Jena / Munich, June 03 2025 -- Lithium niobate has long been a standard material for modulating optical signals, both in telecommunications and in laser amplifiers. Researchers at the Fraunhofer Institute for Applied Optics and Precision Engineering IOF have further developed thin-film lithium niobate (LNOI) to build integrated optical circuits. This is a breakthrough for photonic integrated circuits that enable energy-efficient, fast and scalable photonic systems. The technology will be presented at the World of Quantum trade fair in Munich from June 24 to 27.

Photonic integrated circuits (PICs) differ from electrical ICs: they have waveguides instead of electrical conductors and the light signals are processed in small interferometers instead of transistors or gates. Both waveguides and interferometers can be manufactured excellently in lithium niobate. The researchers at Fraunhofer IOF can realize these structures in thin-film lithium niobate grown on an insulating material (LNOI). The process uses technology from semiconductor manufacturing and is therefore immediately scalable.
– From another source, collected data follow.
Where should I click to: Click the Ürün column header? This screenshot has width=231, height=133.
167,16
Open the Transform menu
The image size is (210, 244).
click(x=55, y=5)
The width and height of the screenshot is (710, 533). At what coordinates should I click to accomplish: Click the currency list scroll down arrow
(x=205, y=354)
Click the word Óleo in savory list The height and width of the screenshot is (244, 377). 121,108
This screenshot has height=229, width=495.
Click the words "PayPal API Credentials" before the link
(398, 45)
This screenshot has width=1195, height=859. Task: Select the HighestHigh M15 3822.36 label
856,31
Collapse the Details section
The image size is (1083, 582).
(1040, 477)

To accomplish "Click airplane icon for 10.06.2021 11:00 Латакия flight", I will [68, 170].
Quantum computers with photons

"With LNOI technology, we can produce photonic components with a very high bandwidth, low power-loss and compact design," comments Dr. Falk Eilenberger, Head of the Department of Micro- and Nanostructured Optics at Fraunhofer IOF. "These are properties that are crucial for future applications in communication and data processing," adds Dr. Frank Setzpfandt. Setzpfandt is a researcher at the Friedrich Schiller University Jena. Together with other partners, the teams around him and Eilenberger are active in the PhoQuant research project, a project funded by the German Federal Ministry of Research, Technology and Aeronautics (BMFTR, formerly BMBF), in which context the technology was developed and is also to be used.

PhoQuant aims to develop a quantum computer that uses optical technologies. Such a photonic quantum computer does not require the complex cooling as needed for other quantum computers. It uses quantum light sources that generate special states of light and processes them in integrated LNOI structures. The resulting optical signals can be measured or interact with other qubits in the quantum internet.

Optical circuits for data centers and AI

However, LNOI technology also works for normal laser signals. Laser technology has revolutionized data transmission in recent decades and has made a significant contribution to making transmission rates in the Gbit and Tbit/s range possible today.

Some properties of light are now also helping to make data processing at processor level considerably faster. It is important to note that light signals enable a much higher bandwidth. As light signals of different wavelengths can be easily superimposed, optical processors can even process several signals simultaneously in the same "line", i.e., the same waveguide.

The LNOI technology developed in the PhoQuant project at Fraunhofer IOF has the advantage that it allows processing speeds in the 100 GHz range. The control voltage for the modulators is in the range of a few volts - a special feature of the Jena technology. "This offers significant advantages in the application of optical integrated circuits," explains Dr. Eilenberger. In addition to the modulators, the team from Jena is developing a whole range of integrated optical components based on LNOI.

The optical circuits are suitable for various special tasks, including typical artificial intelligence tasks. "In the future, optical computers will perform such tasks faster and much more energy-efficiently than conventional circuits," says Dr. Eilenberger, describing the future of LNOI technology.

Presentation at the World of Quantum 2025

Interested visitors to World of Quantum can experience Fraunhofer IOF's LNOI technology, including various integrated optical components, at the PhoQuant booth A1.439. Another exhibit will be on display at Laser World of Photonics at the central Fraunhofer IOF information booth A2.415.